The problem. Write out every line of the records below as a numbered list, skipping blank lines and leaving out the pictures.

□ □ □ □ □

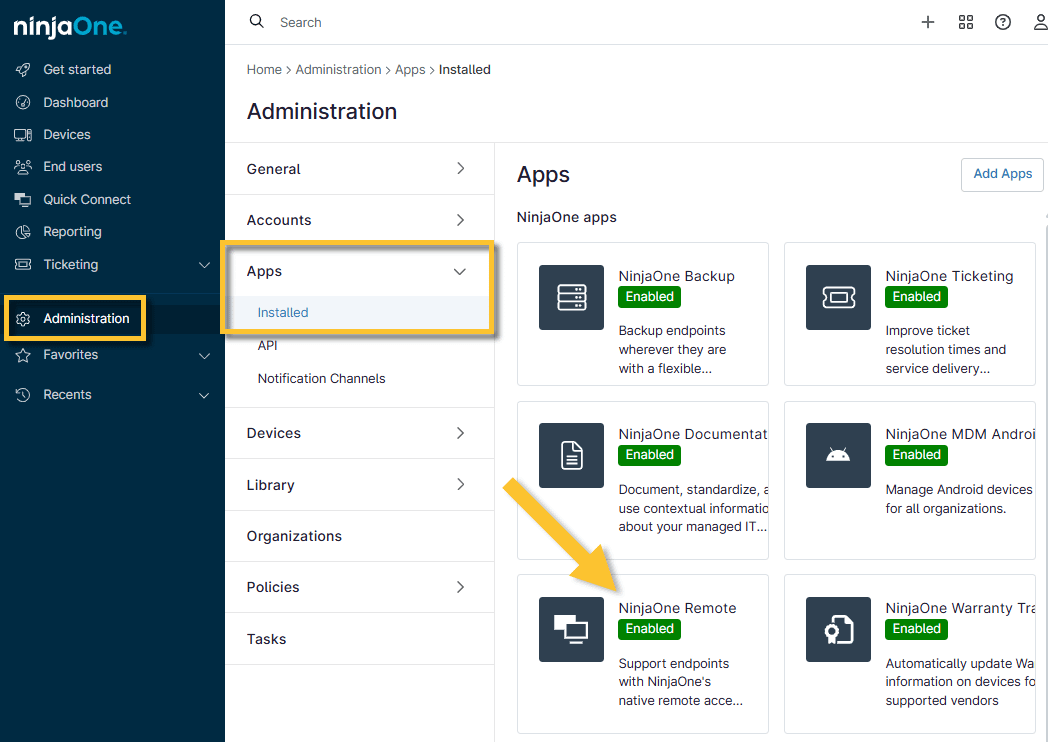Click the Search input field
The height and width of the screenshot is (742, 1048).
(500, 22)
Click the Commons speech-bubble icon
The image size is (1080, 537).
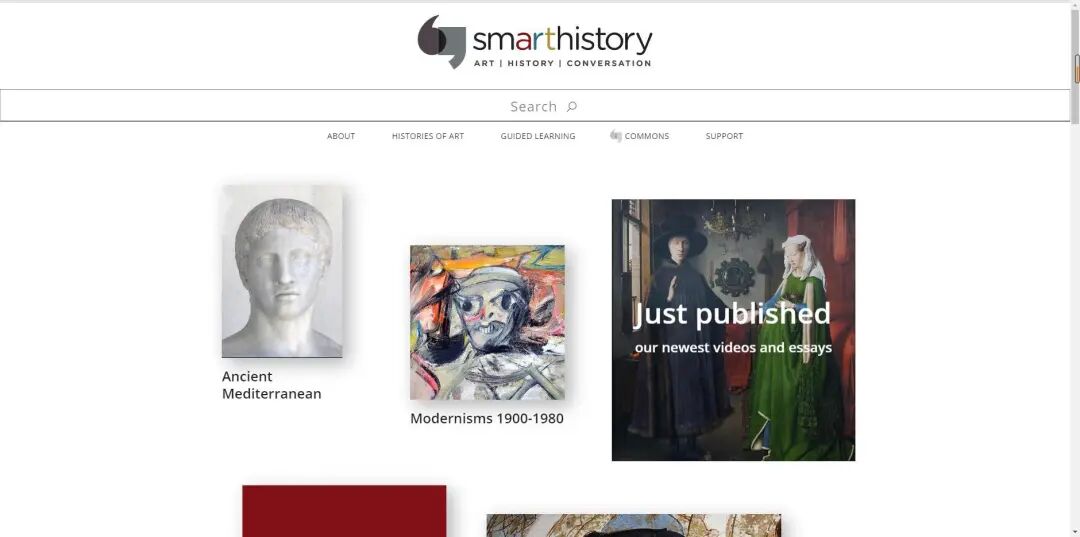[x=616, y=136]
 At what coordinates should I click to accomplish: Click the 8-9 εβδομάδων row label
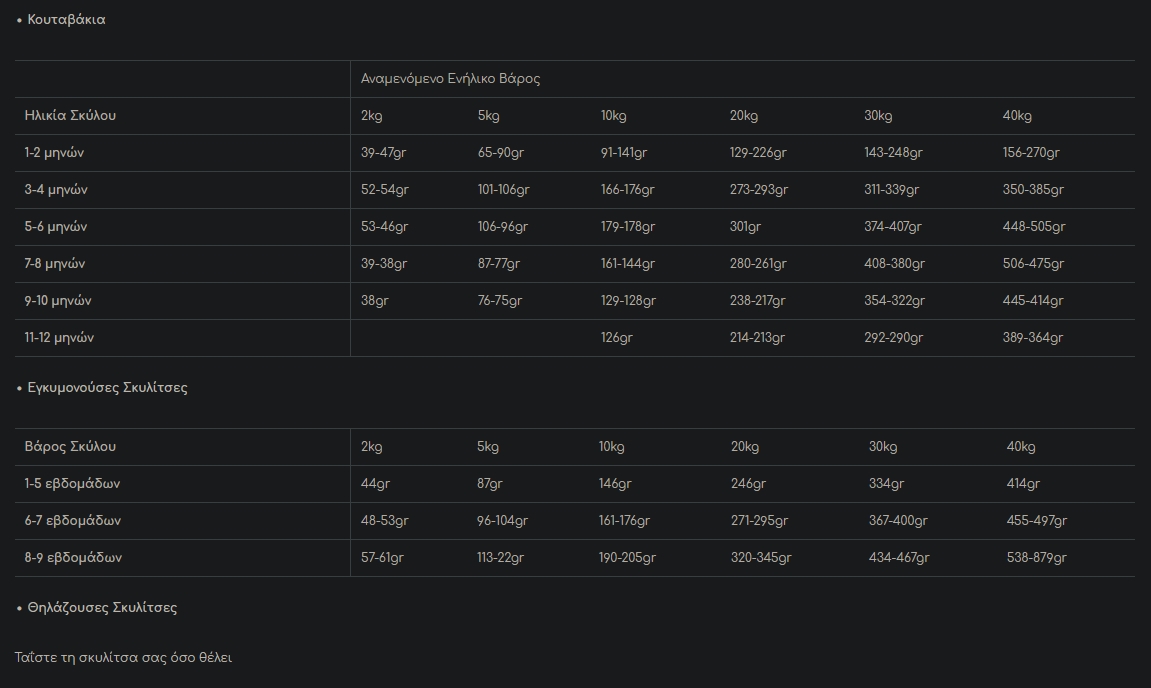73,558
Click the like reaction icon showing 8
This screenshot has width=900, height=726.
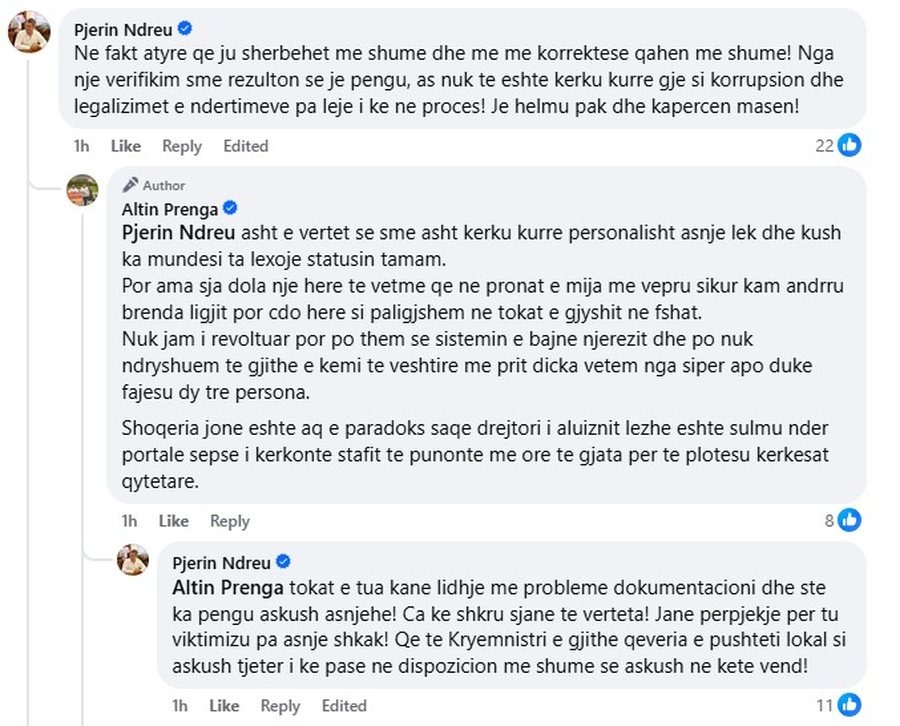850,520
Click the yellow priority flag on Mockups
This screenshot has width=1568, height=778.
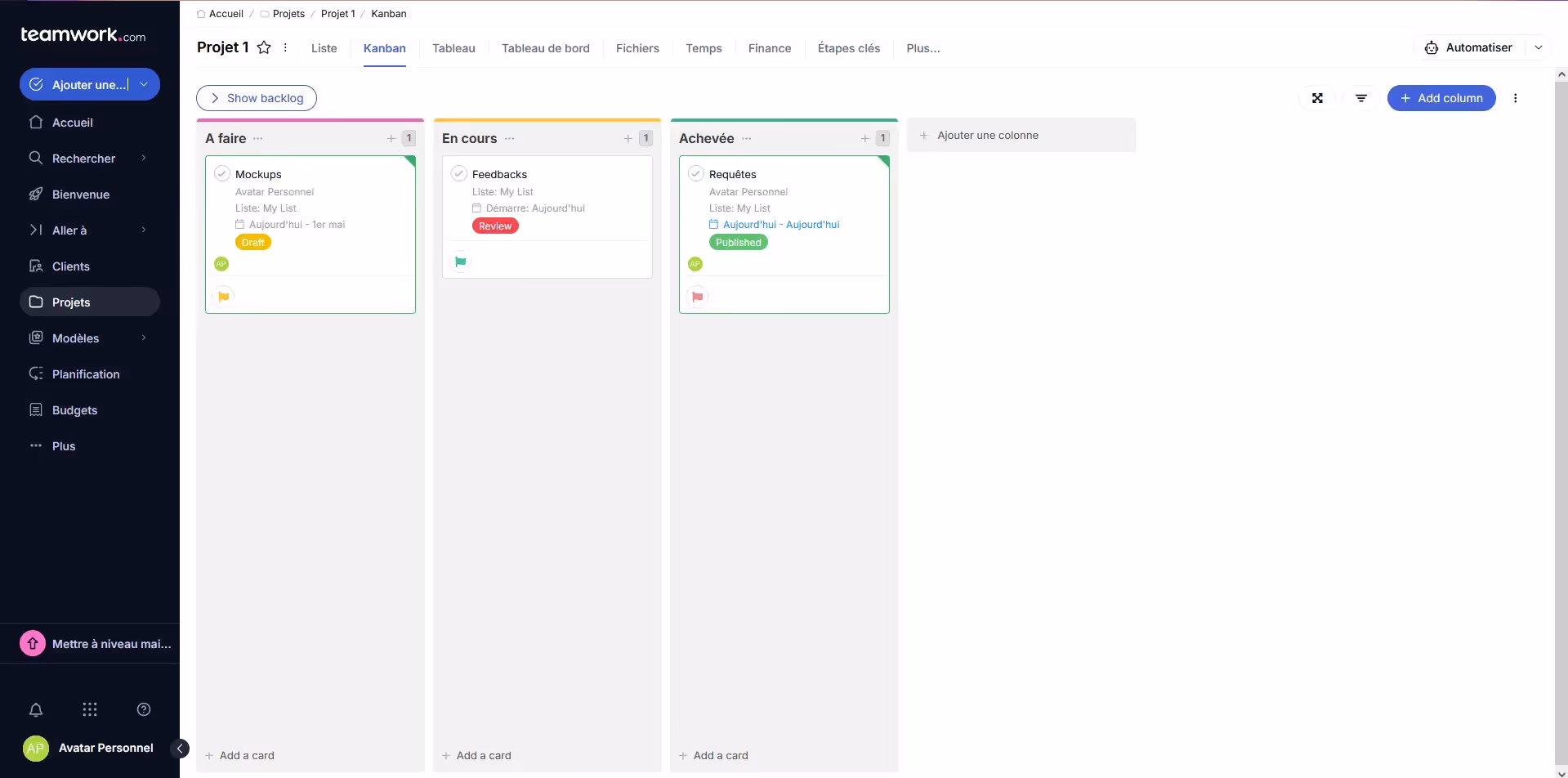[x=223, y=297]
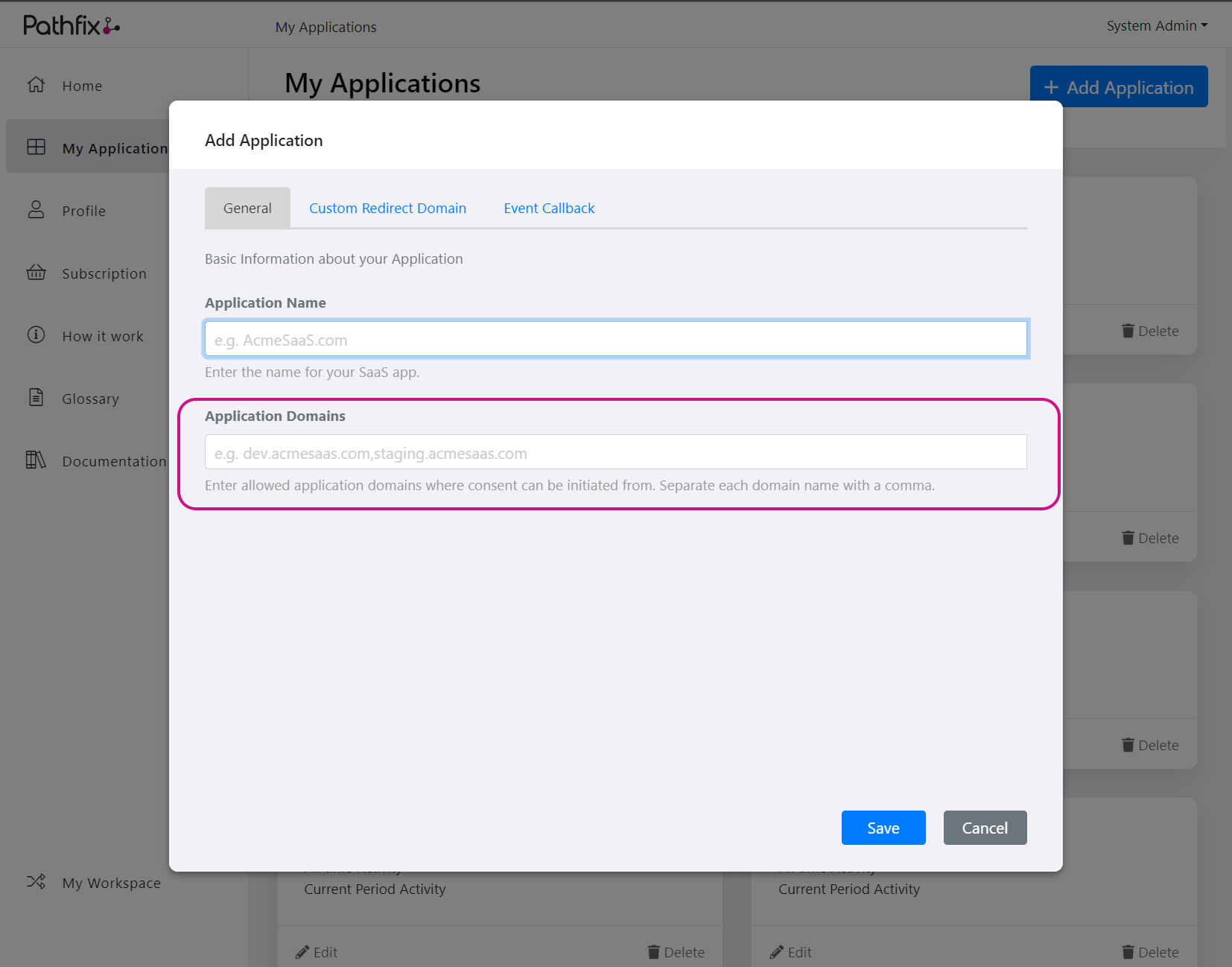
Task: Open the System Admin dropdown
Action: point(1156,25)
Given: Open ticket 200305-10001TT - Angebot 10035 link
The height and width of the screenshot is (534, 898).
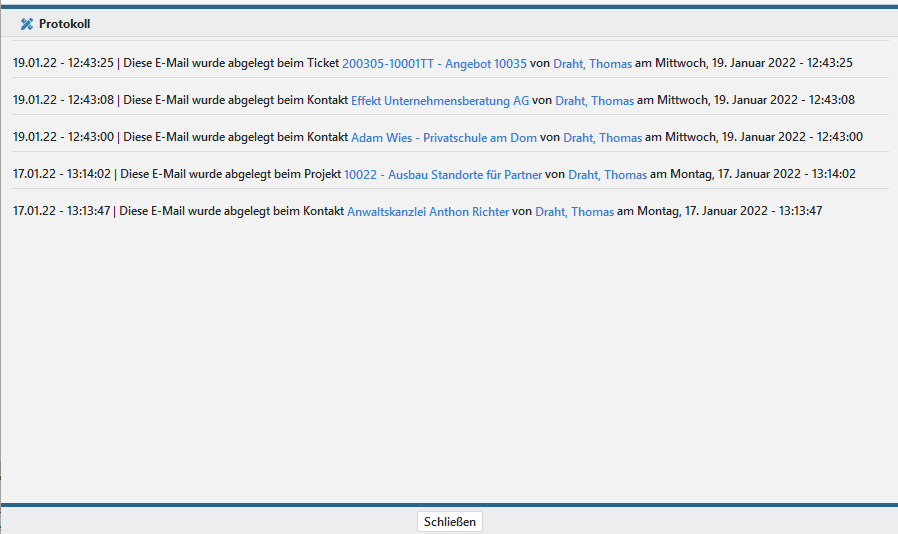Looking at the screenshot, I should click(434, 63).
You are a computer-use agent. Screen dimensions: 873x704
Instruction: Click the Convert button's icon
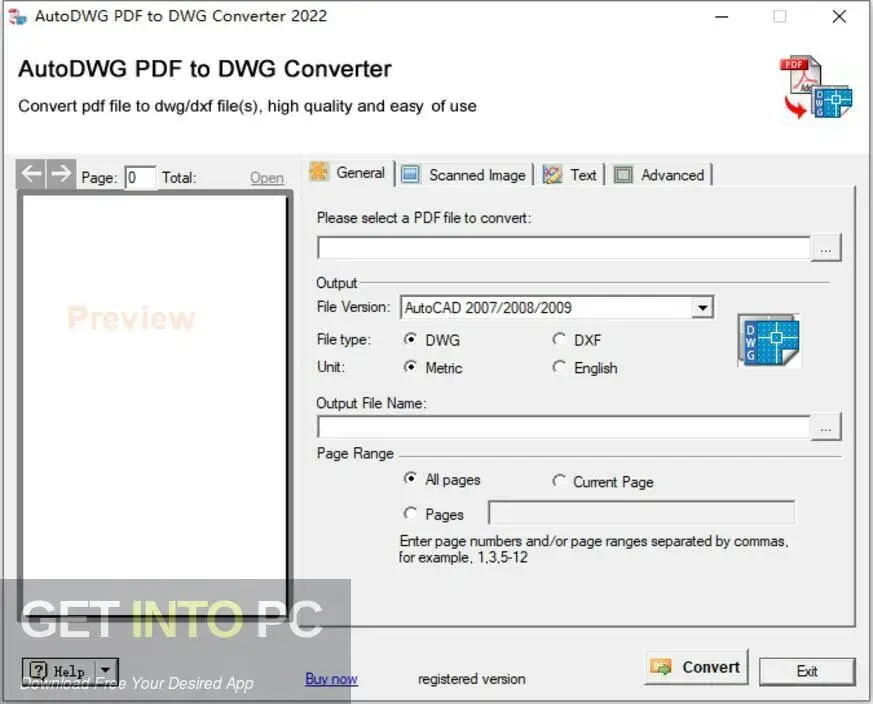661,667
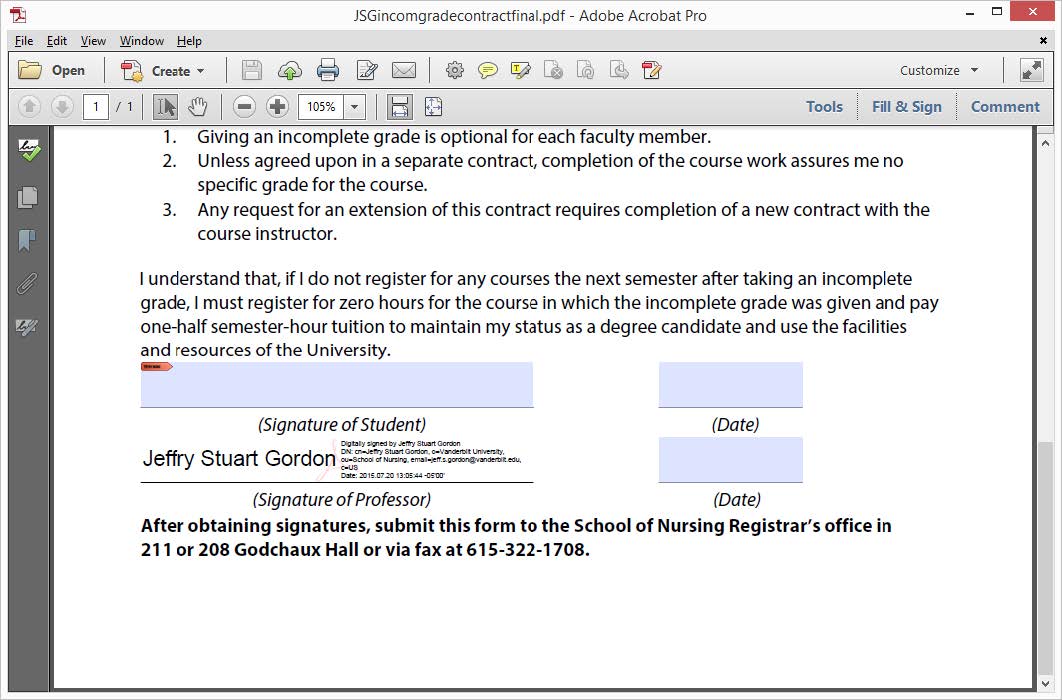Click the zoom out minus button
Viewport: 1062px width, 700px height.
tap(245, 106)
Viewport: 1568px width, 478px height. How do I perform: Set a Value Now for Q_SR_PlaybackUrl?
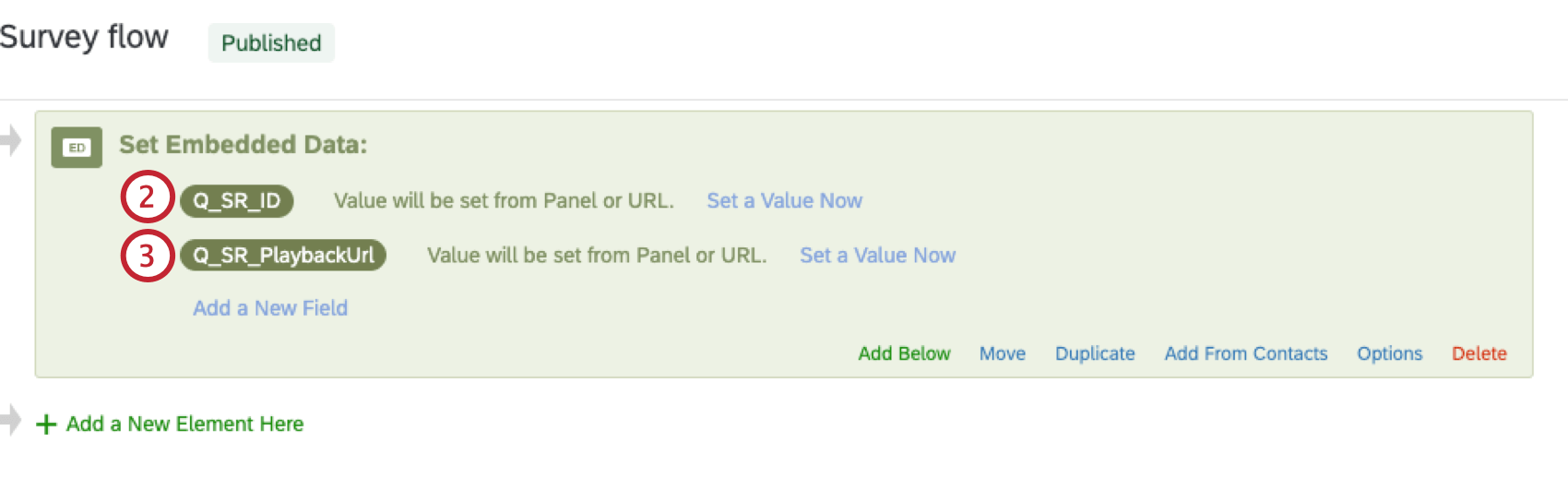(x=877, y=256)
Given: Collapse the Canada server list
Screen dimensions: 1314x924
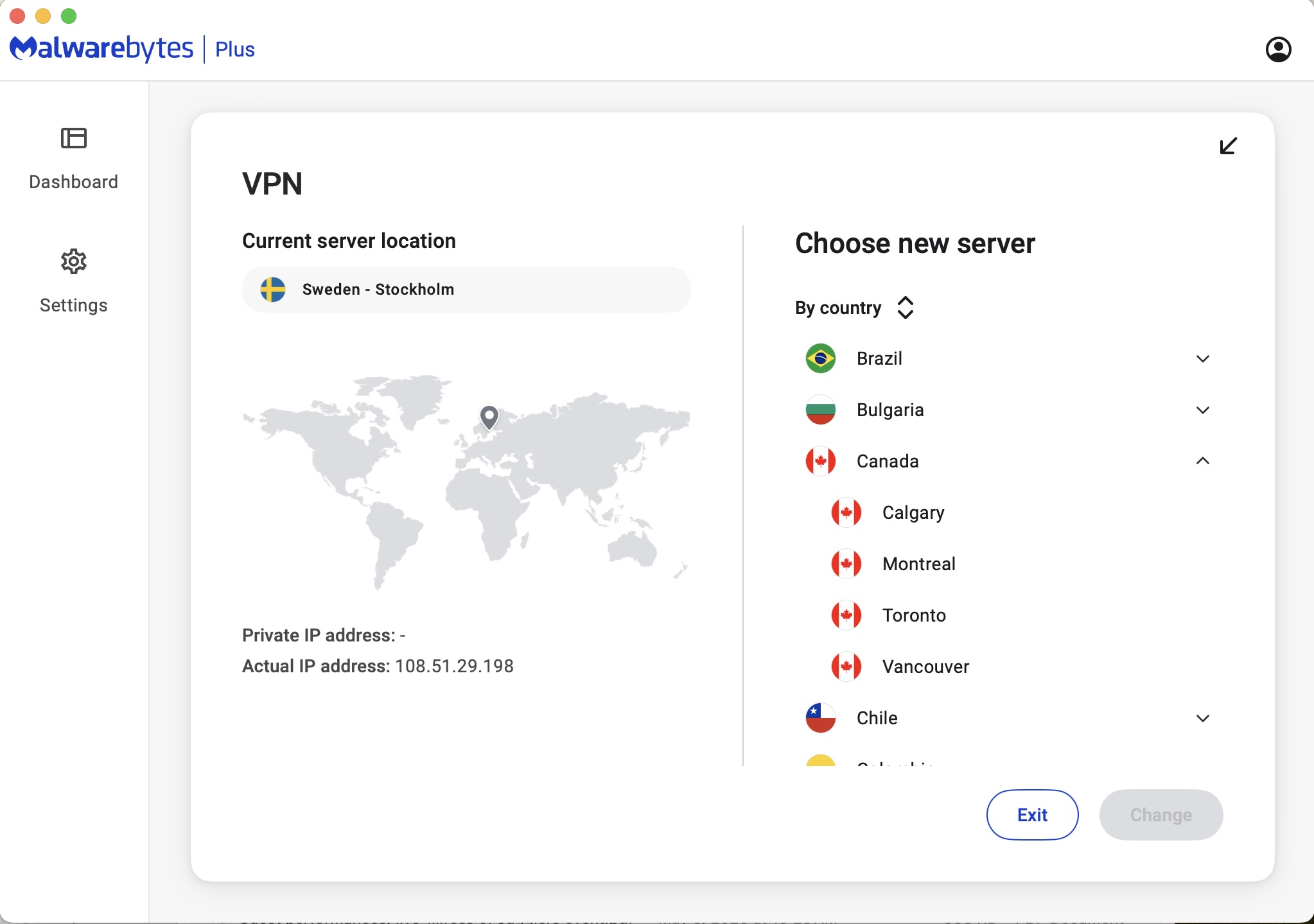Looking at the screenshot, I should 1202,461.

□ □ □ □ □

Result.
1. Click the Search input field
2. The height and width of the screenshot is (742, 1048).
3. (500, 22)
4. Click the Commons speech-bubble icon
5. The image size is (1080, 537).
6. [x=616, y=136]
7.  At what coordinates should I click to accomplish: Click the 8-9 εβδομάδων row label
8. 73,558
9. Click the like reaction icon showing 8
10. This screenshot has width=900, height=726.
11. 850,520
12. Click the yellow priority flag on Mockups
13. This screenshot has width=1568, height=778.
14. [x=223, y=297]
15. Task: Open the System Admin dropdown
16. Action: point(1156,25)
17. Given: Open ticket 200305-10001TT - Angebot 10035 link
18. The height and width of the screenshot is (534, 898).
19. Looking at the screenshot, I should click(434, 63).
20. You are a computer-use agent. Screen dimensions: 873x704
21. Instruction: Click the Convert button's icon
22. 661,667
23. Click the zoom out minus button
24. Viewport: 1062px width, 700px height.
25. tap(245, 106)
26. Viewport: 1568px width, 478px height. How do I perform: Set a Value Now for Q_SR_PlaybackUrl?
27. (x=877, y=256)
28. Given: Collapse the Canada server list
29. Screen dimensions: 1314x924
30. Looking at the screenshot, I should 1202,461.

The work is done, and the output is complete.